GP-2 — Compute the Standard Error and CI Endpoints (Variants 0–2)
Variant 0 (\( \hat{p} = 0.37 \), n = 400, 95% confidence):
\[ \text{SE} = \sqrt{0.37 \times 0.63 / 400} = \sqrt{0.000583} \approx 0.02414, \quad E = 1.96 \times 0.02414 \approx 0.0473 \]
\[ \text{CI} = 0.37 \pm 0.047 = (0.323,\; 0.417) \]
Variant 1 (\( \hat{p} = 0.30 \), n = 250, 90% confidence):
\[ \text{SE} = \sqrt{0.30 \times 0.70 / 250} \approx 0.02898, \quad E = 1.645 \times 0.02898 \approx 0.0477 \]
\[ \text{CI} = (0.252,\; 0.348) \]
Variant 2 (\( \hat{p} = 0.45 \), n = 40, 99% confidence):
\[ \text{SE} = \sqrt{0.45 \times 0.55 / 40} \approx 0.07866, \quad E = 2.576 \times 0.07866 \approx 0.2026 \]
\[ \text{CI} = (0.247,\; 0.653) \]
Note how wide this interval is — small n (40) combined with high confidence (99%) produces a very imprecise estimate spanning over 40 percentage points.
Common mistakes: (1) Using \( \sqrt{p(1-p)/n} \) with the unknown \( p \) — always use \( \hat{p} \). (2) Adding/subtracting the SE directly instead of \( E = z^* \times \text{SE} \). (3) Using the wrong z* for the stated confidence level.

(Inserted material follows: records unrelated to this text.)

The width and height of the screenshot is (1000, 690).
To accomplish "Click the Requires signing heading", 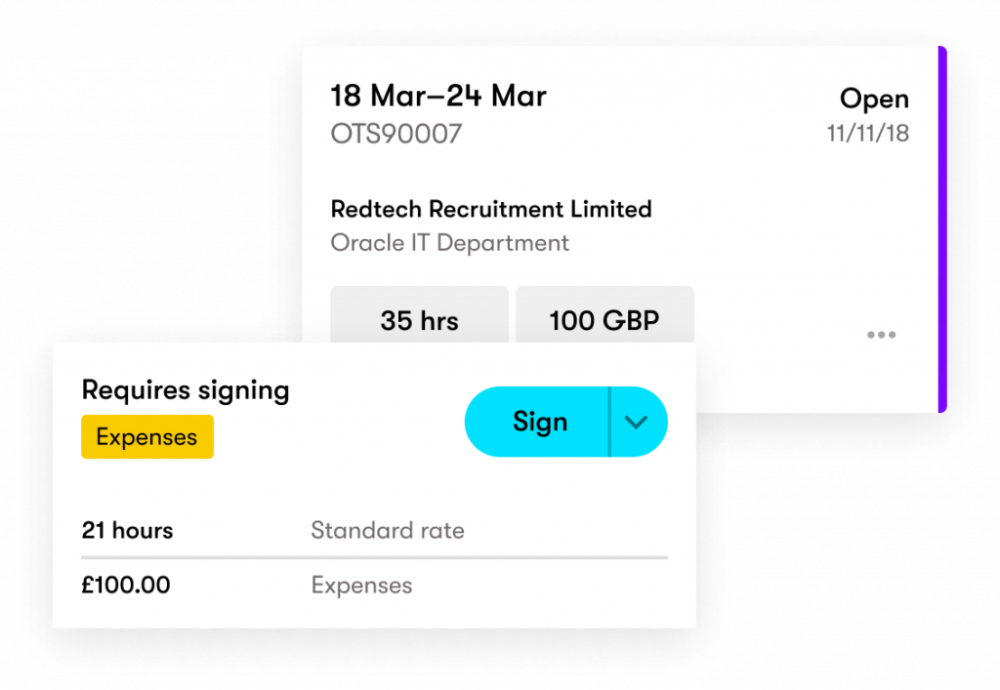I will click(x=185, y=391).
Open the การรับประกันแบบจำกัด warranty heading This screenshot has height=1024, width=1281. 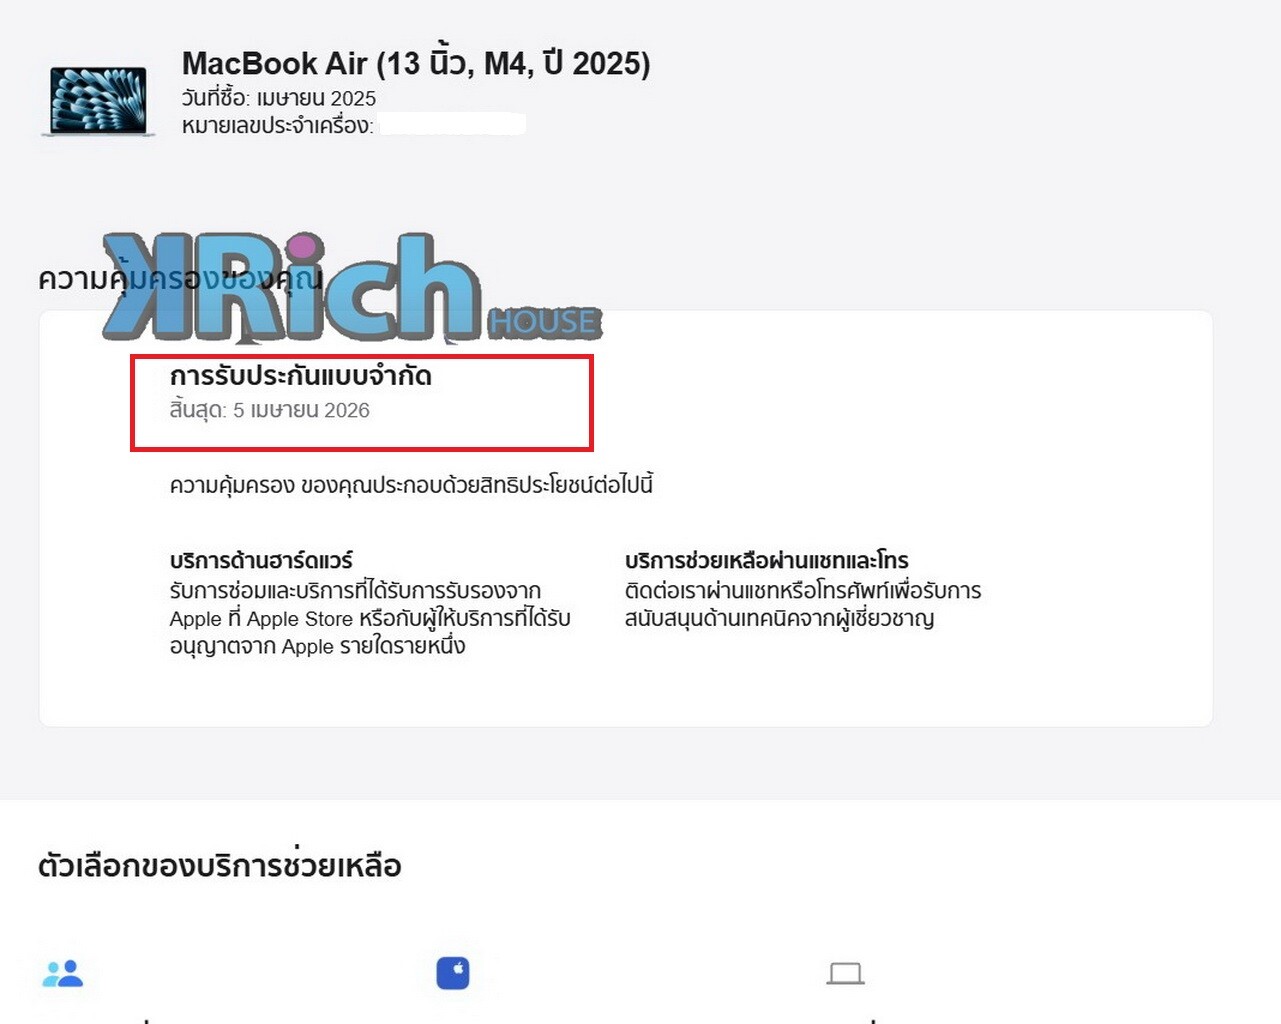pyautogui.click(x=301, y=376)
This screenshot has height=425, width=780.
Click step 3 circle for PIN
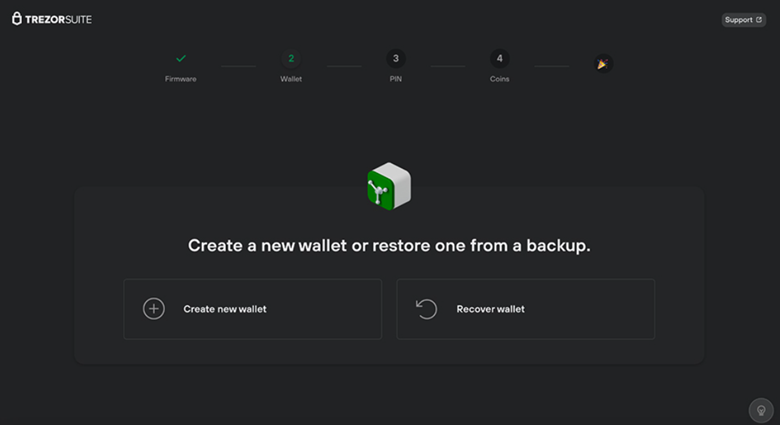[x=396, y=59]
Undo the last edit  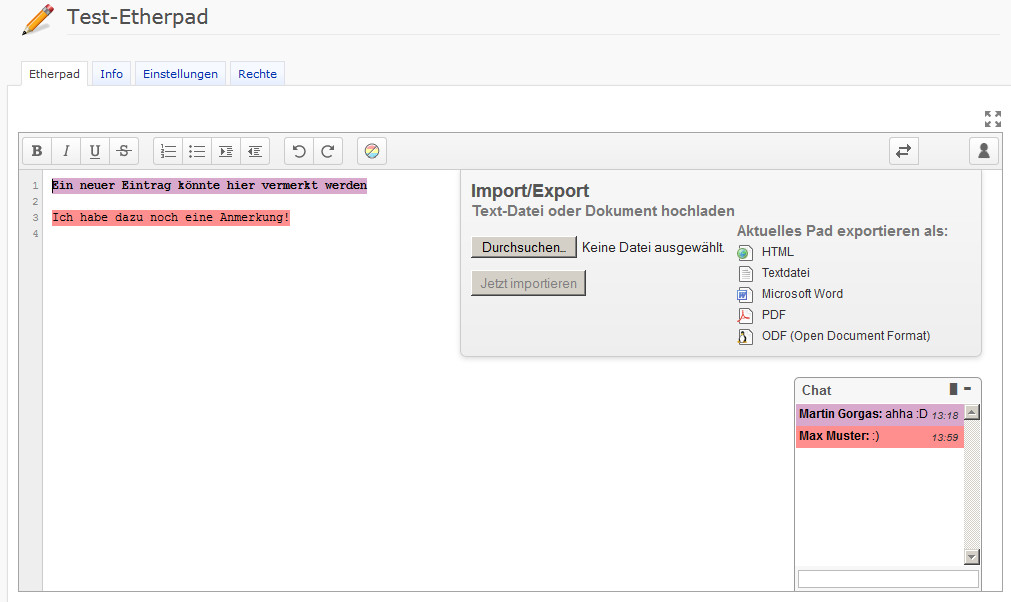(x=299, y=151)
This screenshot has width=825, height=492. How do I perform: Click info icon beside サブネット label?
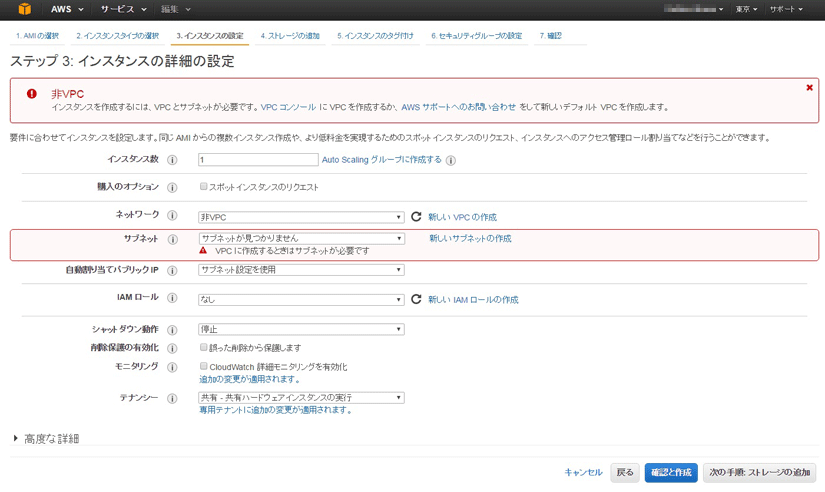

GP-3 — Interpretation (n = 500, x = 310, 95% CI = (0.577, 0.663))
Correct answer: "We are 95% confident that the true proportion of adults who support stricter labelling lies between 57.7% and 66.3%."
Why the other options are wrong:
- Option A ("95% probability that p is in this interval") treats the fixed parameter p as if it were random.
- Option C ("95% of the 500 adults") confuses sample members with the parameter.
- Option D ("future sample proportions fall in this range") describes the sampling distribution of \( \hat{p} \), not a CI for p.
GP-4 — Sample Size (vaccination coverage, E = 0.03, 95%, p* = 0.40)
(a) Use \( p^* = 0.40 \) — the prior estimate. Using \( p^* = 0.50 \) would be more conservative but wastes sample size when a good prior estimate is available.
(b)
\[ n = \left(\frac{1.96}{0.03}\right)^2 \times 0.40 \times 0.60 = (65.33)^2 \times 0.24 \approx 1{,}024.4 \]
Round up: \( n = \mathbf{1{,}025} \).
Common mistakes: (1) Using \( p^* = 0.5 \) when a prior estimate is given. (2) Rounding 1024.4 down to 1024 — always round up. (3) Forgetting to square \( z^*/E \) before multiplying by \( p^*(1-p^*) \).